8. A two-stage piston accumulator assembly according to claim 6, characterized in that the end face middle of the first column section (122) is provided with a groove (126).

9. The two-stage piston accumulator assembly according to claim 6, characterized in that a stepped hole structure adapted to the end cover body (121) is arranged on the inner wall of the end part of the first cylinder barrel (1), the stepped hole structure comprises a first inner hole (161) and a second inner hole (162), the aperture of the first inner hole (161) is larger than that of the second inner hole (162), the first inner hole (161) is positioned on the outer side of the second inner hole (162), an inner thread adapted to the outer thread (125) is arranged on the inner wall of the first inner hole (161), and the second inner hole (162) and the first column section (122) are sealed by a sealing ring.

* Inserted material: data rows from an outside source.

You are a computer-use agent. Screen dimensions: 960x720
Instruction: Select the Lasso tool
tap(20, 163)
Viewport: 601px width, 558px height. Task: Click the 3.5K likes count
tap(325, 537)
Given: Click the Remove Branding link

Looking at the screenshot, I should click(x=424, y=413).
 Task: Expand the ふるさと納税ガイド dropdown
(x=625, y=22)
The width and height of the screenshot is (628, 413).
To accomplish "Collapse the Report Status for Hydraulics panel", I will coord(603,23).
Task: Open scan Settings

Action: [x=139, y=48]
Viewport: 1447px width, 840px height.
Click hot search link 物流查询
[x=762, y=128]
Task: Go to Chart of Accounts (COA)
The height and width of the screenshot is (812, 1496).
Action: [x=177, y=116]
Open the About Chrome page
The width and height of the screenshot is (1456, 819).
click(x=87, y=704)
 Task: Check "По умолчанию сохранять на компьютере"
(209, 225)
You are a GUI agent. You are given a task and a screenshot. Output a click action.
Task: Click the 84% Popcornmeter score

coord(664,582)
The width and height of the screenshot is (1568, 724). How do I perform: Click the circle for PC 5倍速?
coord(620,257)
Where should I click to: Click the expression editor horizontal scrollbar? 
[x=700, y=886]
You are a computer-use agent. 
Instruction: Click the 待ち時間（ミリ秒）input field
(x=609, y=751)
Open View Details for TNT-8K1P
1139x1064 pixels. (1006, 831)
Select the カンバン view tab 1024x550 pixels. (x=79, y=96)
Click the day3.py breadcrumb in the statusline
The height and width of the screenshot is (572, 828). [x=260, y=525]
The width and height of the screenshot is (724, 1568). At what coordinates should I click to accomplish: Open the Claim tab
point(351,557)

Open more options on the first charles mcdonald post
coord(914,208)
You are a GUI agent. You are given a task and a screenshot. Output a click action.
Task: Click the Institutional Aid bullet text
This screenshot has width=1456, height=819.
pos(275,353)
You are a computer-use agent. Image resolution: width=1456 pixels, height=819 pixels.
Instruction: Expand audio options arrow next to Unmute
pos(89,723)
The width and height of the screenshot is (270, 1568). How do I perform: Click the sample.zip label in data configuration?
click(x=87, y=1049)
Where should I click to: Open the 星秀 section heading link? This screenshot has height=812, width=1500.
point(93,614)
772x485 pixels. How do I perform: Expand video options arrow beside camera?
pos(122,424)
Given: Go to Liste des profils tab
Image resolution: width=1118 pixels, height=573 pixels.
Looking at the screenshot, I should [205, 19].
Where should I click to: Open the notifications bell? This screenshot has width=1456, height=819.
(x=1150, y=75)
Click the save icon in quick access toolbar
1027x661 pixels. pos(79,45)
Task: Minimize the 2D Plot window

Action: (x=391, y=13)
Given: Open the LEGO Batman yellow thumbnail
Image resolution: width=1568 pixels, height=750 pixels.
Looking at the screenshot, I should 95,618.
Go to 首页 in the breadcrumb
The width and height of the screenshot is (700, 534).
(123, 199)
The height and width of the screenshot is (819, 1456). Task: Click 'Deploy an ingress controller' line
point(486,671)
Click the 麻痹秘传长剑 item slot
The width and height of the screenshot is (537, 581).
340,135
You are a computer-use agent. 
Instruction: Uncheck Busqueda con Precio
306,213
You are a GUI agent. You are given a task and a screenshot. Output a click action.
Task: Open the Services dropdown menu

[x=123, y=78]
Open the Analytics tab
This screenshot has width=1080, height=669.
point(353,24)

10. A two-stage piston accumulator assembly according to claim 1, characterized in that the first cylinder (1) and the second cylinder (21) are both in a cylindrical structure with two open ends, the second cylinder (21) being slidingly arranged on the inner wall of the first cylinder (1) and kept sealed with the inner wall of the first cylinder (1); the second piston (22) is slidably arranged on the inner wall of the second cylinder barrel (21) and keeps sealing with the inner wall of the second cylinder barrel (21).